The phrase “to be away with the fairies”, which has its origins in Scots Gaelic, means to live in a dream world with your head in the clouds and your feet at a slight remove from the ground. Hanna Tuulikki’s startling and lyrical reimagining of this feeling is Air falbh leis na h-eòin | Away with the Birds, and it is all the more powerful for being grounded in the ecological rather than the fantastical. On show at the Baltic Centre for Contemporary Art, Gateshead, but with an interactive version also online, it is an immersive artwork that explores bird song and its harmonic simulation in Gaelic music. The centrepiece is a glorious, abundant original song cycle composed for ten female vocalists.
This 50-minute composition, constructed out of song fragments and Gaelic poetry, unfolds in five movements, each representing a particular place and its environment. The visual score is equally resonant, incorporating a playful aesthetic that seems drawn in part from concrete poetry, and also the loose but exacting stitching of embroidery and letter-writing.
What is perhaps most striking about Tuulikki’s piece is the sense of a multi-channel and directional exchange, moving through laments, enchantment, dances, hunts and more.
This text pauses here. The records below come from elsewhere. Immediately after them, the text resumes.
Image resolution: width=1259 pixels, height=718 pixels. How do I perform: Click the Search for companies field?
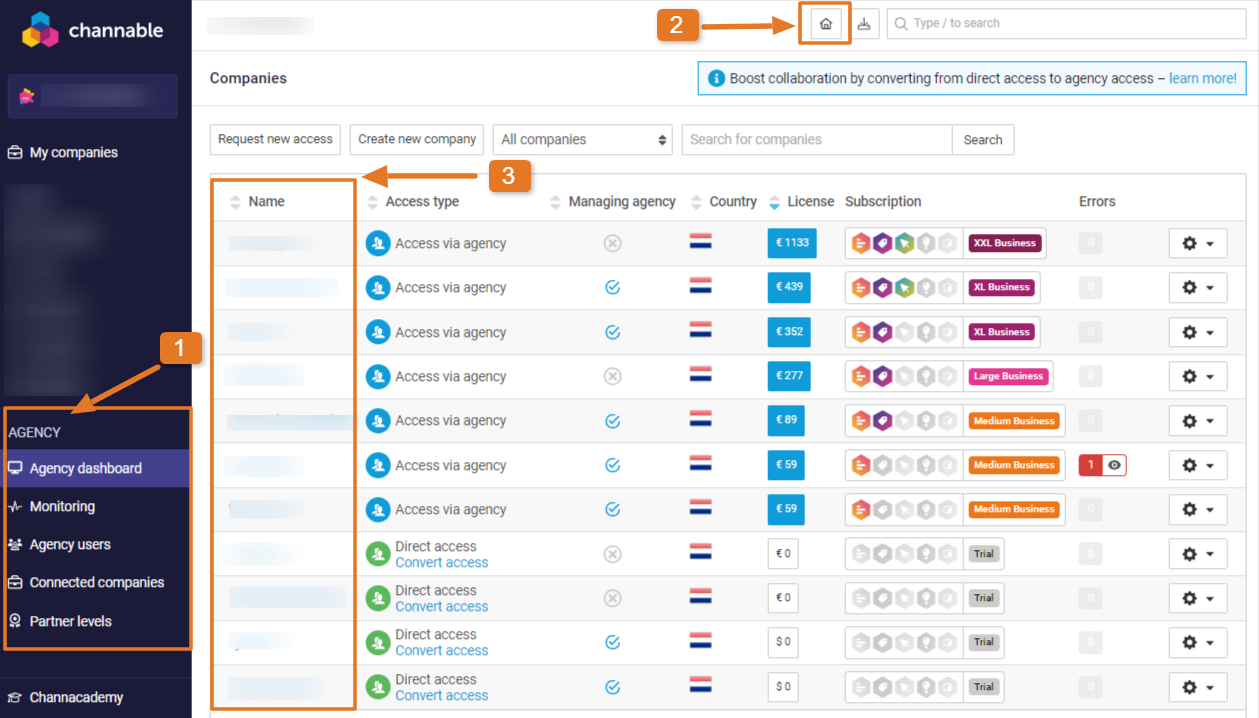pyautogui.click(x=816, y=140)
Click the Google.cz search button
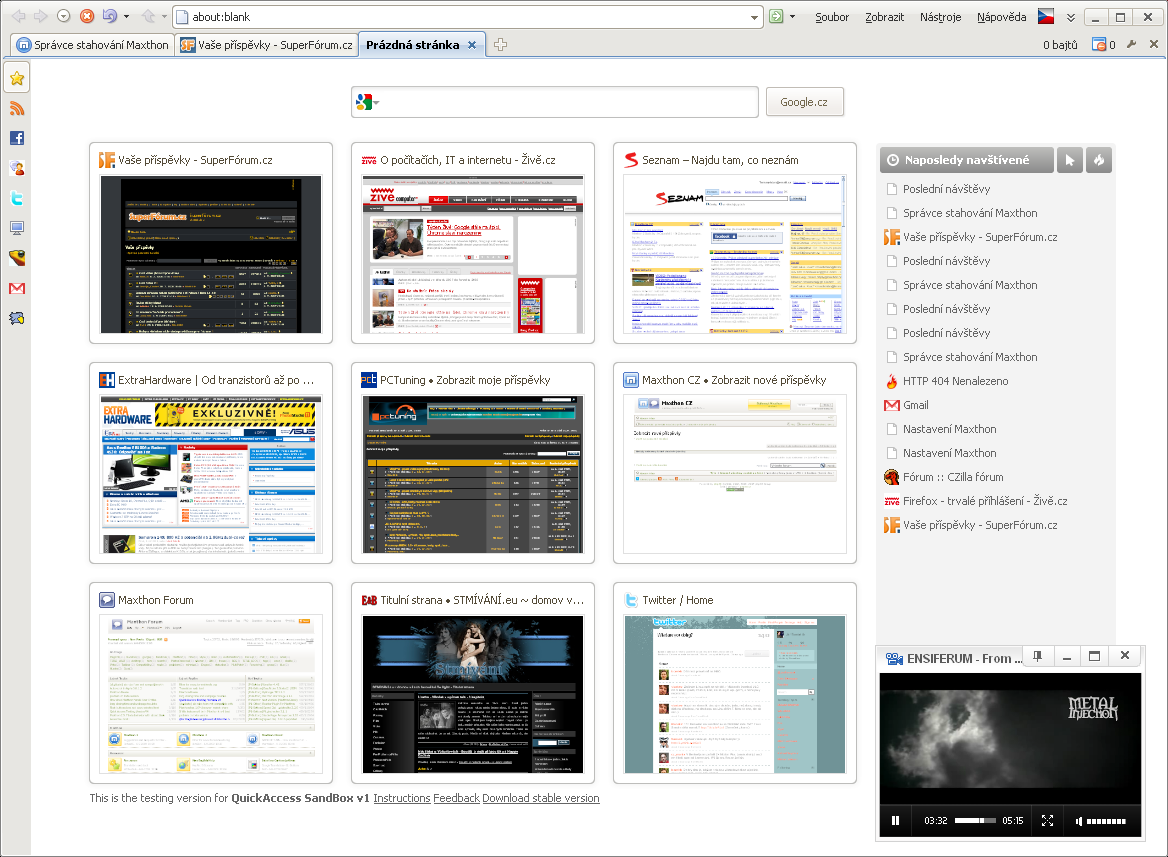Viewport: 1168px width, 857px height. coord(804,102)
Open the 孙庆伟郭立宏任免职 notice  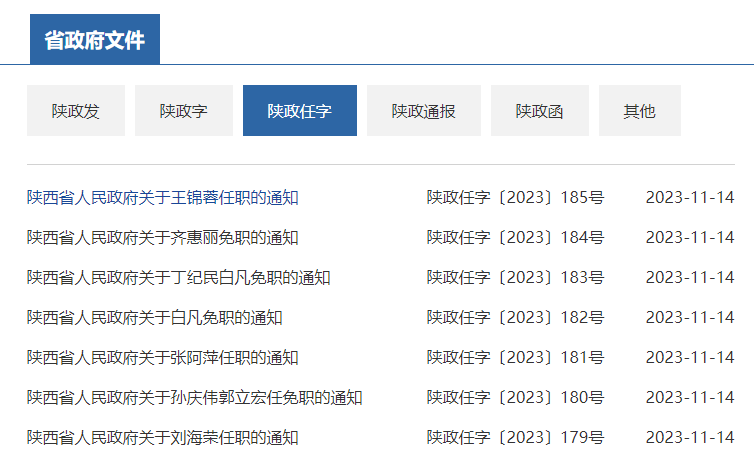[195, 397]
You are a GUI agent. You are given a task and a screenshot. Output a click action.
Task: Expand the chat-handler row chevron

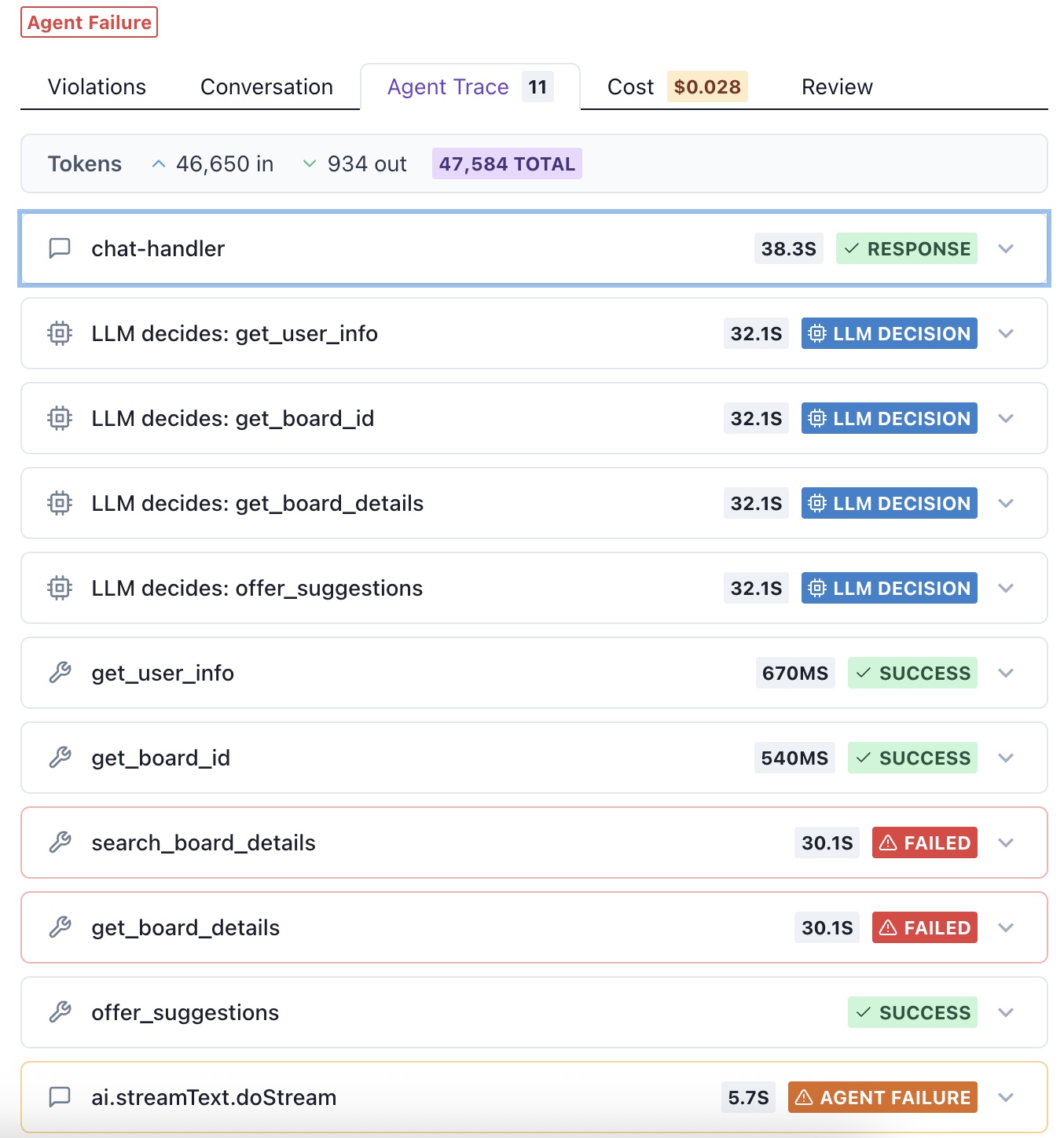coord(1006,248)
It is radically local in its attention to the particularities of the Highlands and Islands of Scotland, and it is highly appropriate that the work was first performed on the Island of Canna in 2014. It’s almost as if through her rigorous environmental and cultural research, Tuulikki collaborates with the birds – which given contemporary thought around the post-human, is not such a fantastical idea after all.
Away with the Birds runs until 24 September. For more information: www.balticmill.com
1. Courtesy of Baltic.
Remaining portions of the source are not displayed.